The Organisational Platform of the Libertarian Communists (PDF ebook)

£2.00

Still a controversial document, the Organisational Platform of the Libertarian Communists offers suggestions for effective forms of anarchist communist organisation. Based on their experiences during the Russian Revolution, the authors re-assert the class struggle basis of anarchism that was born within the First International. Attacked at the time as an attempt to “Bolshevise” anarchism, the Platform still remains a valuable reference for those who wish to develop ways of breaking anarchism out of ghettoised isolation and once again become an important influence within the social struggles of the present day.

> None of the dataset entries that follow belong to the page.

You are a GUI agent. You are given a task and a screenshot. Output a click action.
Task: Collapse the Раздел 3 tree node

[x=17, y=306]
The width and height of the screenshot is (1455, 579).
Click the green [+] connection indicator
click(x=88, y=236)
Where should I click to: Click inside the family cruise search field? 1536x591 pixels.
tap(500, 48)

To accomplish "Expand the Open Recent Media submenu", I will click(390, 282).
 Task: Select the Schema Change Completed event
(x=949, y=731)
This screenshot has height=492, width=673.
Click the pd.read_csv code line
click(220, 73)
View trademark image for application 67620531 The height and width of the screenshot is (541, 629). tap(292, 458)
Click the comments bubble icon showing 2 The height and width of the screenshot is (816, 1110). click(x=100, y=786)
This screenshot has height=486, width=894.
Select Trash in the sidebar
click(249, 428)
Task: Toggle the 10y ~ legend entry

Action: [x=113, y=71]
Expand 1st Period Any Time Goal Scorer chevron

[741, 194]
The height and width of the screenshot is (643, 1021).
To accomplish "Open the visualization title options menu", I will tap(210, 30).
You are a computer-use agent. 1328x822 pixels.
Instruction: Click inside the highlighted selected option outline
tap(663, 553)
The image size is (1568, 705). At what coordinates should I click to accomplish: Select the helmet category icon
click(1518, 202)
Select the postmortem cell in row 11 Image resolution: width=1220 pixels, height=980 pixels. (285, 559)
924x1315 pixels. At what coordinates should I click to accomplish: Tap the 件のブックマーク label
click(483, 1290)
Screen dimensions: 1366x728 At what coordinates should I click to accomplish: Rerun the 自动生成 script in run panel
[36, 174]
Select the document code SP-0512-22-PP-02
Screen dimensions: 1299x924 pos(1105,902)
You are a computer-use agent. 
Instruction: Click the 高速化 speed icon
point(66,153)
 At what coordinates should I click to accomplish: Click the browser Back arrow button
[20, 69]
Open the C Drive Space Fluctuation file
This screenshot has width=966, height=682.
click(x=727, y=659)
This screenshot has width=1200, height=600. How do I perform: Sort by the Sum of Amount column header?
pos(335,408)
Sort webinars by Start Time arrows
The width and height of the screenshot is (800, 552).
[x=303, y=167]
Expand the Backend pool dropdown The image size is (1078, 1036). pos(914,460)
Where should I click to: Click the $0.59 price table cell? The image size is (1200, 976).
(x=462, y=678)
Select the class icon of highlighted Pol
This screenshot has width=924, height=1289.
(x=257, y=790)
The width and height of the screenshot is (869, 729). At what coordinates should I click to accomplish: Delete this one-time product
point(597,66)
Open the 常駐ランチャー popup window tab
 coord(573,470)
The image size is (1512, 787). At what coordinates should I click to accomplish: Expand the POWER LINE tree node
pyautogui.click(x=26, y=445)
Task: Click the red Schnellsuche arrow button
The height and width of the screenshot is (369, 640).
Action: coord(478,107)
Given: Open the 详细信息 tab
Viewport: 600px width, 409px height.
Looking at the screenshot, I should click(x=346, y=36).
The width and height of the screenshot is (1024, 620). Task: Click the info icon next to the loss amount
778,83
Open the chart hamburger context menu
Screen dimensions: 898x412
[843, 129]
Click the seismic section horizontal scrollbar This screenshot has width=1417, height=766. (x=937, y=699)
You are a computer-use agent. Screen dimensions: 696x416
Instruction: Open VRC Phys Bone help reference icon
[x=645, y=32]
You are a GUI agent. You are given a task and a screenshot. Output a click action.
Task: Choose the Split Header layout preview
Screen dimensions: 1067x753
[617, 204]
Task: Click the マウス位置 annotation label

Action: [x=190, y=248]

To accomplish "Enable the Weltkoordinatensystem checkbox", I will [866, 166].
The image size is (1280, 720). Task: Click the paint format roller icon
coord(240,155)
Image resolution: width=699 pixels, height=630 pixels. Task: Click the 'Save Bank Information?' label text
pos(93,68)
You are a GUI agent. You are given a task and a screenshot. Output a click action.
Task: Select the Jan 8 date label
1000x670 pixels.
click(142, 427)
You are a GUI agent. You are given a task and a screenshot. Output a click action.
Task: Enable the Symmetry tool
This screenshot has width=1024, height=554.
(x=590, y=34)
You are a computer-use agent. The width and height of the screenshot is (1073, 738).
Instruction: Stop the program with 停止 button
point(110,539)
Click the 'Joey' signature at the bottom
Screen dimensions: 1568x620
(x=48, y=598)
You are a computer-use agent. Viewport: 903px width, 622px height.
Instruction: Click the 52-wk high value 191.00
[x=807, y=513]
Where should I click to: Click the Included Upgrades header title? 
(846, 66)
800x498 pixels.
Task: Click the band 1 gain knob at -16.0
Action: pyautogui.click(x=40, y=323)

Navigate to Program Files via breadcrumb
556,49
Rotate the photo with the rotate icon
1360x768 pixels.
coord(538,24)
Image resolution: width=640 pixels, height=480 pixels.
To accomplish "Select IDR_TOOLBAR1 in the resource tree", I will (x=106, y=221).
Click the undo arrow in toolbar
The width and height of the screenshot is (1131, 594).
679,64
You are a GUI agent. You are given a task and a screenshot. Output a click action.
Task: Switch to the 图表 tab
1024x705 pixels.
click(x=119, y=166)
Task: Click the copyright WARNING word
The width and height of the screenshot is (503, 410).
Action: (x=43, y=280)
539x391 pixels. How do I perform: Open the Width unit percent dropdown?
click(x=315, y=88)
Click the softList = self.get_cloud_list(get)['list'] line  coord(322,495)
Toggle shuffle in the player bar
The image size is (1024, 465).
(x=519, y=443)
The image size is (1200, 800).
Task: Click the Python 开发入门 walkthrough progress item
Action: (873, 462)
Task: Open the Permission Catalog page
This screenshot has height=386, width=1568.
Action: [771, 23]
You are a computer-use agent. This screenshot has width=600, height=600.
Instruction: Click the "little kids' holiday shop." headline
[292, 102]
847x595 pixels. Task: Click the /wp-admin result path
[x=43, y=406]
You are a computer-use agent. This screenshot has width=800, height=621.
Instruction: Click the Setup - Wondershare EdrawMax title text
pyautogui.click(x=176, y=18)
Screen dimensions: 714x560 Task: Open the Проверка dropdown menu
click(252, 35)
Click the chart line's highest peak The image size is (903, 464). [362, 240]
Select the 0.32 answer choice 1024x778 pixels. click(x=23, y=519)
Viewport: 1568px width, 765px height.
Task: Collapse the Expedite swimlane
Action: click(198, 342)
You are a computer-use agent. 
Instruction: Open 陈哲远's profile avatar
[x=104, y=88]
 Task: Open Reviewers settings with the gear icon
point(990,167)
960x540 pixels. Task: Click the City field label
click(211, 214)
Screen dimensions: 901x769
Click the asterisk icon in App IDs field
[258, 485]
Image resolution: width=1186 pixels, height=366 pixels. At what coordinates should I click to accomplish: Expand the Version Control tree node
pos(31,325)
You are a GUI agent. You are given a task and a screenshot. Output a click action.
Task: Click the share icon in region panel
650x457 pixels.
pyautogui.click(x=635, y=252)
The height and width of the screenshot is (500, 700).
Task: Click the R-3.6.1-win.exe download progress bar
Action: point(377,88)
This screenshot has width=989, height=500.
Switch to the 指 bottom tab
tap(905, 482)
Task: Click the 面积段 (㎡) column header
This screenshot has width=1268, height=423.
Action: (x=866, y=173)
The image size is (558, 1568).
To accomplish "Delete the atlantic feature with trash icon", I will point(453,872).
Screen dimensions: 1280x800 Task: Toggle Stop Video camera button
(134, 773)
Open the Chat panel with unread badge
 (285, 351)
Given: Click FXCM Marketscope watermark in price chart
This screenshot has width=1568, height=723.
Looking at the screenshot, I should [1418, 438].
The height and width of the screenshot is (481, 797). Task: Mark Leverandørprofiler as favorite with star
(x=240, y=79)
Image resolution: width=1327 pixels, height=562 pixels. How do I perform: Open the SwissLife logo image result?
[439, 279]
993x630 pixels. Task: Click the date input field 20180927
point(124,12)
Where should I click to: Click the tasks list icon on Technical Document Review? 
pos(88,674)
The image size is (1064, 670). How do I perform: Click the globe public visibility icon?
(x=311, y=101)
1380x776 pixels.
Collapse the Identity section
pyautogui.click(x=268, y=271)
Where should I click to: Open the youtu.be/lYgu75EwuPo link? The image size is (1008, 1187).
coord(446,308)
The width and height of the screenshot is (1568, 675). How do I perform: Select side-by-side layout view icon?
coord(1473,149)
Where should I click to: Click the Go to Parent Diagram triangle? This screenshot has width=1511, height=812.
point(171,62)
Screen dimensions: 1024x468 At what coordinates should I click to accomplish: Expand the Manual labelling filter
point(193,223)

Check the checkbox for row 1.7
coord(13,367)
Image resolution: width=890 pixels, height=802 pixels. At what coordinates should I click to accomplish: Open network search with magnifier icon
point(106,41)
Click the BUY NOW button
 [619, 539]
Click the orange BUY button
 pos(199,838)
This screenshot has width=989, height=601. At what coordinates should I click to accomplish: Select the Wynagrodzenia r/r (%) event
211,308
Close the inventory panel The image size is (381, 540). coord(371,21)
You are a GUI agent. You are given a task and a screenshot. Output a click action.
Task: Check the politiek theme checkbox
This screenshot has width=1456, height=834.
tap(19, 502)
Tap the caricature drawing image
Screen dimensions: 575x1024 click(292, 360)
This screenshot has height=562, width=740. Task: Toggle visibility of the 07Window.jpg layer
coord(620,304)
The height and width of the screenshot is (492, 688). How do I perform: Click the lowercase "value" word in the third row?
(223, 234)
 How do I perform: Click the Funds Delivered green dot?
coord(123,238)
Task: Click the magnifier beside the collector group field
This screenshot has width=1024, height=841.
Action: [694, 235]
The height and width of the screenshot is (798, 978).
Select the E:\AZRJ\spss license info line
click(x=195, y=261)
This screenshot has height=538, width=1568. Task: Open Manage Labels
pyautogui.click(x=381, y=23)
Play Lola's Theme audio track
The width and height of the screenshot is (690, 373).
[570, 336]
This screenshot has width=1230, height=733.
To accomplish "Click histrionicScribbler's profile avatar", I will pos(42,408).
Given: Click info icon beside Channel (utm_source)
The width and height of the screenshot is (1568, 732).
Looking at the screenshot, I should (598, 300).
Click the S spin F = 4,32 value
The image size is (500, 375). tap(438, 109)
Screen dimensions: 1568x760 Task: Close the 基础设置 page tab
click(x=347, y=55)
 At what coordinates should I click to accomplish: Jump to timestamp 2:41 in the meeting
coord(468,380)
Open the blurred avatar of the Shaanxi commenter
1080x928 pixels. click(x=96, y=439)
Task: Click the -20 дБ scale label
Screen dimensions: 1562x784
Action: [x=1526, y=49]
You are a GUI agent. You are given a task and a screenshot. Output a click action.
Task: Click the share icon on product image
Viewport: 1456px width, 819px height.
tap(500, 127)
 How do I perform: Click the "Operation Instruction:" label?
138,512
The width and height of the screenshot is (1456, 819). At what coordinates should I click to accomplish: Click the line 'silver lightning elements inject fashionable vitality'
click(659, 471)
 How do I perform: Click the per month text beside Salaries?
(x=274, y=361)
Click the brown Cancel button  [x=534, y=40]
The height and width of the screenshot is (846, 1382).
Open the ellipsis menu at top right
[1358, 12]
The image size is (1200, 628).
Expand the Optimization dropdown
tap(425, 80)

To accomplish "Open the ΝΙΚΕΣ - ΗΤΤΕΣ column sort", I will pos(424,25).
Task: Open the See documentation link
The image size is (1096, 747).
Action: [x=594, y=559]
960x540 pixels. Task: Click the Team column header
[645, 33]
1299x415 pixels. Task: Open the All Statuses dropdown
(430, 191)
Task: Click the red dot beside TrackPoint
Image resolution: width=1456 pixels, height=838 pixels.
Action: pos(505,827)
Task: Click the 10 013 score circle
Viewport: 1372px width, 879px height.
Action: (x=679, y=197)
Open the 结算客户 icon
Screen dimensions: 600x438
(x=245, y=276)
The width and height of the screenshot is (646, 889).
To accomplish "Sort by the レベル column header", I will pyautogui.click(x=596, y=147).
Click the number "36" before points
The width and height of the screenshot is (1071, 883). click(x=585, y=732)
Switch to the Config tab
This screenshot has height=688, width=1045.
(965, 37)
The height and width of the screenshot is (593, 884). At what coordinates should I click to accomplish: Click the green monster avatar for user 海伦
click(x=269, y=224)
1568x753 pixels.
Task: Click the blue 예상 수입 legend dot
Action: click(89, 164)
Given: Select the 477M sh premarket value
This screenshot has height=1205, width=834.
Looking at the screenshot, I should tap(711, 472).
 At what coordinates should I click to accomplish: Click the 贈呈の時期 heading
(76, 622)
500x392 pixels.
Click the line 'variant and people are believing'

With the addition of an extensive history of Platformism, and additional material from the authors, as well as a debate with Errico Malatesta, this edition of the Platform is the one that both anarchist militants and historians of the movement will wish to consult.

Description

The Organisational Platform of the Libertarian Communists and the Synthesis

by the Anarchist Communist Group

The Organisational Platform of the Libertarian Communists is probably one of the most controversial documents about theory and practice within the anarchist movement. Today Platformism, as it is known in terms of those who support its central tenets is represented by the groups around the international coordination Anarkismo. This coordination includes those groups and organisations influenced by Especifismo, which developed in Latin American anarchist circles, and which shares many of the same tenets as the Platform.

Today there is still controversy about the Platform, as some position themselves firmly for the Platform, whilst others, usually influenced by Synthesism or anti-organisational insurrectionism, take a stand against it.

For us, it is important to recognise the Platform as an important historical reference that offers notable suggestions as how anarchist communists should organise effectively, namely through theoretical and tactical unity. It also posited the concept of the ‘leadership of ideas’, that is, the importance of establishing a strong anarchist communist influence within the workers’ movements, social movements etc. As Arshinov noted,

Direction of the masses from the ‘ideas’ point of view simply means the existence of a guiding idea in their movement. In the world of socialist struggle and socialist demands, such ideas are not numerous. But it is natural that we anarchists wanted the toilers’ guiding idea to be the anarchist idea and not that of the social democrats for example, of those who have only recently betrayed the Viennese workers’ revolutionary movement (1927).

The Organisational Platform was written in 1926, and as such, has many gaps and omissions, as recognised by its authors themselves.